Game-Theoretic Driver Modeling and Decision-Making for Autonomous Driving with Temporal-Spatial Attention-Based Deep Q-Learning
Published in IEEE TRANSACTIONS ON INTELLIGENT VEHICLES, 2024
Abstract
The safe and efficient navigation of autonomous vehicles in complex traffic scenarios remains a significant challenge. One of the key impediments is the limited effectiveness of current methods in constructing driver models for surrounding vehicles (SVs) that capture diverse decision-making abilities. As a result, implementing decision-making algorithms for the ego vehicle (EV) based on such models could result in unfortunate accidents due to misinterpretation of the decision-making of SVs. To deal with this problem, this paper first introduces a novel decision-making framework that incorporates a game-theoretic driver model based on level-k reasoning.
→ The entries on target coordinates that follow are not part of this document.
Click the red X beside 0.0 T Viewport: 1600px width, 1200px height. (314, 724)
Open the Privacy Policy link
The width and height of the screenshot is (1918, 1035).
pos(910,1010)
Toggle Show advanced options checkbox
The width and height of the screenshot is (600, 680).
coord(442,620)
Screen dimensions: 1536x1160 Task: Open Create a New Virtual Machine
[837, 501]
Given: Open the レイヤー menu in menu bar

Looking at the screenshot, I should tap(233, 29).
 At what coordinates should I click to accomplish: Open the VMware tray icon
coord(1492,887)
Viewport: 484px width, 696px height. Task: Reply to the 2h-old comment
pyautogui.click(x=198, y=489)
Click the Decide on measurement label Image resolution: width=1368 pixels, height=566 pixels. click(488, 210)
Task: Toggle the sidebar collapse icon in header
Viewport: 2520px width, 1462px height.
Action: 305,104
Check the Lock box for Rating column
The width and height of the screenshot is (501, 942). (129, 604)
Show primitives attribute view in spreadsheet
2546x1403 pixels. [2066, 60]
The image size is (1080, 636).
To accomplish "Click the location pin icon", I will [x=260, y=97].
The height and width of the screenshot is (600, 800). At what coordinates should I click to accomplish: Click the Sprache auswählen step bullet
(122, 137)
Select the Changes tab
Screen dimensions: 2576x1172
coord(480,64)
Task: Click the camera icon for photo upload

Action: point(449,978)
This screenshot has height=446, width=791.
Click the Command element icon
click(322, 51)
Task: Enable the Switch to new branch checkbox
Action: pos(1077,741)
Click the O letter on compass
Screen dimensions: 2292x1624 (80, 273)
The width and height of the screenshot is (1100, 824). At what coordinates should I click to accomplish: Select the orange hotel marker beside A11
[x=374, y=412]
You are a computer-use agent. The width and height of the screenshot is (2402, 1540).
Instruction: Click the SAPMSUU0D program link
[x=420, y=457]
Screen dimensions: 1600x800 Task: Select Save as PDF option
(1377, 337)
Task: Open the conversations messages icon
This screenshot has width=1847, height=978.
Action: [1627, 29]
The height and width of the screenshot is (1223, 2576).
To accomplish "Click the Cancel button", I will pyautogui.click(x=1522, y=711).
For the SVs, driver models at different decision levels are established with an iterative level-k reasoning algorithm. As supported by rigorous proof, the strategies of SVs corresponding to these driver models converge to the Nash equilibrium. Following this, utilizing these driver models characterized by mixed decision levels, we propose a temporal-spatial attention-based deep Q-learning (TSA-DQN) algorithm to approximate the optimal policy for the EV and generate respective decisions in various scenarios. It is noteworthy that the proposed algorithm leverages a temporal attention network to estimate the decision level of SVs and spatial attention mechanisms to generate decisions while capturing the interactions between vehicles. Simulations are conducted in representative traffic scenarios, and the results reveal that the proposed driver model based on level-k game theory effectively captures the behaviors of diverse drivers. On this basis, the proposed TSA-DQN algorithm demonstrates superior performance over several deep reinforcement learning (DRL) baselines in terms of success rate, efficiency, and safety in driving tasks. Furthermore, the TSA-DQN algorithm is deployed to the real-world hardware platform to illustrate its effectiveness and practical feasibility.